Danke schon im Vorraus!!!!!

Cu Maik

-------------
http://www.maikdeutsch.cjb.net
scorpion@cheatandmore.de
-------------


----------



## Tetsuo (17. März 2001)

Win2k - Professionel ist die normale Workstation da hast du recht.

Win2k - Server ist spezial stabil ausgelegt damit es laut Microsoft ewig läuft und möglichst wenig neugestarte sein muss für http ftp oder andere Protokole.

Service Pack - ist wie ein Update für Win2k da es unter Win2k erst nach der Installation des Service Packs 1 möglich ist Spiele normal zu Spielen.

Ansonsten meine Meinung zu Win2k:

Es ist ein sehr gutes Betriebssystem besser als Win98 allemal. Aber an die Stabilität von Linux kommt es immer noch nicht ran. Wenn du aber zocken willst und dazu noch ein einigermasen stabiles System haben willst solltest du dich auf jeden Fall für Win2k entscheiden. Ich habe damit keine Probleme seidher.


----------



## Moartel (3. April 2001)

*Veträglichkeit????*

Klingt ja ganz nett, aber wie verträgt sich Win2k mit anderen Systemen. Auf meinem Rechner laufen ein SuSE Linux 7.1 Pro und ein WIN98 SE. Ich würde gerne noch ein Win2k installieren, um es ein weing zu testen, möchte danach aber keines der anderen Systeme neu installieren müssen, weil alles im A**** ist. 
Soll ich die Partition mit Win98 während der Installation verstecken? 
Welcher Bootloader eignet sich besser, LILO oder NTLDR?
Muss ich zum starten von Win98 oder Win2k das andere Windows verstecken, dass Windows meint, dass es aus der ersten Primären Partition der ersten Festplatte gestartet wird?

Wer weiß Bescheid?


----------



## Tetsuo (3. April 2001)

Hi Moartel,

aslo ich persönlich hatte bis jetzt noch nicht die Zeit mir ne neue Linux Partition zu machen. Aber ich habe mich bei Leuten erkundigt die sowas am laufen haben. Und diese sagen es macht sich Einwandfrei. Also stabil da Win2k ja eh ein Moresystemcheck besitzt. Du kannst mit Win2k sogar Win98 se nebenher laufen lassen.

Have Fun


----------



## Klon (3. April 2001)

Yop ich hab Win98 SE und nebenbei Win2k Advanced Server,
ich muss sagen ich bin von Win2k Adv. Srv total begeistert, ich habe den IIS mit PHP3/4 laufen, sammt MailServer, MySQL und es läuft super stabil, die Oberfläche ist verspielt mittlerweile wie bei Linux, der Schatten des Mauszeigers hats mir besonders angetan.
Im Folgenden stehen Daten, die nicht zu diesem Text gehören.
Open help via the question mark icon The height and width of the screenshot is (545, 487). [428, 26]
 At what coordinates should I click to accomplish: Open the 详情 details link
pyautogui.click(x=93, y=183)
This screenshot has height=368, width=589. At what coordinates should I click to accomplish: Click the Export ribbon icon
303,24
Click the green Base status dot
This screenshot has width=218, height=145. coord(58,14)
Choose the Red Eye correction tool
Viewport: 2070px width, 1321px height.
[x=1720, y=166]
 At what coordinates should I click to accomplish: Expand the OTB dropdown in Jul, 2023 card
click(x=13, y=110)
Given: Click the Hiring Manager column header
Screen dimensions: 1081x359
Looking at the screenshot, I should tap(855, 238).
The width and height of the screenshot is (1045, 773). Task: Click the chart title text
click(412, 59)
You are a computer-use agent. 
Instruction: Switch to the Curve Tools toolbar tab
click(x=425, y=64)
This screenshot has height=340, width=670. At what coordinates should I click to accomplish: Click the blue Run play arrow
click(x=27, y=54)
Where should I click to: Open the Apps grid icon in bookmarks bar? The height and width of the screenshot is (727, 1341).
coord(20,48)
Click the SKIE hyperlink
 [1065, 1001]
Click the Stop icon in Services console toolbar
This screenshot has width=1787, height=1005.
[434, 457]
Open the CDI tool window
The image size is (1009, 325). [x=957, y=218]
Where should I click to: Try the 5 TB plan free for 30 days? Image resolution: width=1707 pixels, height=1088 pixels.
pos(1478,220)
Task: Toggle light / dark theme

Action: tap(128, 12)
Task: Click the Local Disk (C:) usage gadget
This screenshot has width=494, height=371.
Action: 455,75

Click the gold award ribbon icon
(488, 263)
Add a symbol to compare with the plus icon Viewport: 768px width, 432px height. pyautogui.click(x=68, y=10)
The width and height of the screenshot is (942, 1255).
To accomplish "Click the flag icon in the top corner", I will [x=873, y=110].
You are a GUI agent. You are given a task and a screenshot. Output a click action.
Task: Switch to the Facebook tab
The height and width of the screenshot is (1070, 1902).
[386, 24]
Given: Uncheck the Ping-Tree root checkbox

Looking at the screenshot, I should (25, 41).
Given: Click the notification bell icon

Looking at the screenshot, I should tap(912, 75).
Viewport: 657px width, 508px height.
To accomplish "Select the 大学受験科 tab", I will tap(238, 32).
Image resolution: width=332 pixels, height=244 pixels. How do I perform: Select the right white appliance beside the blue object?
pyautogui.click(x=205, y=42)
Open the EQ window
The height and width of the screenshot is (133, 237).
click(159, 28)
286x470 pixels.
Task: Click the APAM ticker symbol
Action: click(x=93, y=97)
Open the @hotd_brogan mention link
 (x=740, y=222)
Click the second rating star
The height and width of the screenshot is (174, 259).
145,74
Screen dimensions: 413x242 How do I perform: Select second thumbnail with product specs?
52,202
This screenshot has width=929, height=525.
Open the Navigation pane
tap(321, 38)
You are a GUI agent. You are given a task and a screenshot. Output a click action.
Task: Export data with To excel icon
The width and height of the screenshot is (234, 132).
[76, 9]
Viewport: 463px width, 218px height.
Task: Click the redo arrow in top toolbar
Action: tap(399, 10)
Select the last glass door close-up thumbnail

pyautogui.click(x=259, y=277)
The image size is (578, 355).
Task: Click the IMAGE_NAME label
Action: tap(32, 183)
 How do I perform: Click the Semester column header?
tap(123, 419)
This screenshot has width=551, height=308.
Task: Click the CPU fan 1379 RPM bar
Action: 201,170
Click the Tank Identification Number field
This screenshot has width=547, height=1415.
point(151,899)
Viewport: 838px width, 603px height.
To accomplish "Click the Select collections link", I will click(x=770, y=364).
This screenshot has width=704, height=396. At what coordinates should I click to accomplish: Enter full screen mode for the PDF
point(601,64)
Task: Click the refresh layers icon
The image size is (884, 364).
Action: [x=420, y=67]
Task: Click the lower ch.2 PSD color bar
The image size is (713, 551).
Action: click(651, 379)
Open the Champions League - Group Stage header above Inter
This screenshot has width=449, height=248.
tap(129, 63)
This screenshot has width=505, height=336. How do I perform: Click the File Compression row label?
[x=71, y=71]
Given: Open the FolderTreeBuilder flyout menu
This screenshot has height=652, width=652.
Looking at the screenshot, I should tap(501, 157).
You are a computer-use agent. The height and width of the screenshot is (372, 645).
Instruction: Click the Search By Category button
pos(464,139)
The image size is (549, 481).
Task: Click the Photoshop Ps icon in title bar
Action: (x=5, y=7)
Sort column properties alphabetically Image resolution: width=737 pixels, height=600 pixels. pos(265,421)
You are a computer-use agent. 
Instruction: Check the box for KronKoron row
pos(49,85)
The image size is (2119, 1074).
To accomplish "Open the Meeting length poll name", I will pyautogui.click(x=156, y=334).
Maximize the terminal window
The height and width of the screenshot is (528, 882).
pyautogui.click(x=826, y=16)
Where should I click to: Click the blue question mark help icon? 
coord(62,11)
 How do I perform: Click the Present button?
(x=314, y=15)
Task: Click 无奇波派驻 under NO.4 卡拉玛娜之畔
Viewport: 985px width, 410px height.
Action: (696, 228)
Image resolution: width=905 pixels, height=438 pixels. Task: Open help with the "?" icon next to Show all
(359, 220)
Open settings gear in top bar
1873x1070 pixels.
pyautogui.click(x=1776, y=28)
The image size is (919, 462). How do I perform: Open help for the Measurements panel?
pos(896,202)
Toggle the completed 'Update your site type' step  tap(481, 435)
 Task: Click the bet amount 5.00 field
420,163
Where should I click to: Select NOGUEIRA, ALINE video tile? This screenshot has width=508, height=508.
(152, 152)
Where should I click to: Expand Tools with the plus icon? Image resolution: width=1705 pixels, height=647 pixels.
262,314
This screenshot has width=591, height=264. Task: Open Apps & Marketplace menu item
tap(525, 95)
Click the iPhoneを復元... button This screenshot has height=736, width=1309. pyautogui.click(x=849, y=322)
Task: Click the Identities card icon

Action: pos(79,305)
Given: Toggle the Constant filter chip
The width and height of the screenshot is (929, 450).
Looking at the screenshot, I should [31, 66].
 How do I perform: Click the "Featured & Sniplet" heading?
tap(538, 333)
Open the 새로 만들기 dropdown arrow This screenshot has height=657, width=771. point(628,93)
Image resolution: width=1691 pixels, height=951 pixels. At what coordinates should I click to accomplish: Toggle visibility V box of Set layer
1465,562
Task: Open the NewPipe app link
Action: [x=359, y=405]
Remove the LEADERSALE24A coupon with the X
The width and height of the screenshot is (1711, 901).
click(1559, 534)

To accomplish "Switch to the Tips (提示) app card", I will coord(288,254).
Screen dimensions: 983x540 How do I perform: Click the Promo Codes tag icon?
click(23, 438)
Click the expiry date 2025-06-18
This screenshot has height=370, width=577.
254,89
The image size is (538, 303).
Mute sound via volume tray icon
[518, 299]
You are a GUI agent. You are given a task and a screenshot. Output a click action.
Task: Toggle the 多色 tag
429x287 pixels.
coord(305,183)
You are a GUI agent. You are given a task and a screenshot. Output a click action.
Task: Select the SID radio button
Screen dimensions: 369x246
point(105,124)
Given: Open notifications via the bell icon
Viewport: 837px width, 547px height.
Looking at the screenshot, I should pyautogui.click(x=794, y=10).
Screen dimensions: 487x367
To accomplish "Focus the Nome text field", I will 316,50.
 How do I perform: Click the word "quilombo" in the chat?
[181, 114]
Das OS erfüllt alle Anforderungen die man an eine Entwicklungs/Produktionsplatform haben kann, IMHO.

Best wishes,
Klon


----------



## Moartel (3. April 2001)

Danke für die Auskunft. 
Aber wie siehts mit dem Bootmanager aus? Soll ich LILO oder NTLDR nehmen?
Ist es vielleicht möglich, den NTLDR in LILO einzutragen?
Überschreibt Win2k beim installieren den MBR? 

Das wären noch die Auskünfte, die ich bräuchte, bevor ich meinen Rechner schon wieder der Gefahr eines neuen Betriebsystems zumute.


----------



## Tetsuo (3. April 2001)

Use the Lilo Luke *srmusmrusnmr*

My Lasersword will bring you down Vader the Time has come.
Shutup Traitor i´m your Daddy i´m your Daddy


----------



## Schu (15. Juni 2001)

des kann ich dir auch net so genau sagen ich hatte den boot magic drauf und da ging win 2k, 98se, und linux 7.1
aber mim linux boot manager hats probs gegeben


----------



## sübegedei (16. Juni 2001)

*win2k*

Ich kann win2k nur empfehlen, seit ich des draufgeschmissen hab funzt mein P120 wieder! Außerdem kann man ja mehrere Betriebssysteme nebenher haben!


----------



## shiver (13. Juli 2001)

hab win2k jetzt genau seit 3 stunden und der explorer hat sich schon 3 mal verabschieded........ na ich weiss net!?!


----------



## Zack|De|La|Rocha (13. Juli 2001)

jo shiver is bei mir auch....   alle sagen es ist toll, nur bei mir nicht


----------



## shiver (13. Juli 2001)

"bla bla hat einen fehler verursacht. starten sie das programm neu" => und das beim explorer!!!!!!


----------



## tomtutorial (14. Juli 2001)

@ Zak & Shiver: Entweder habt Ihr alte Krücken, die Ihr benutzt oder falsche Treiber installiert (also keine Win2k Treiber), oder Ihr habt bei der Installation schon Fehler gemacht.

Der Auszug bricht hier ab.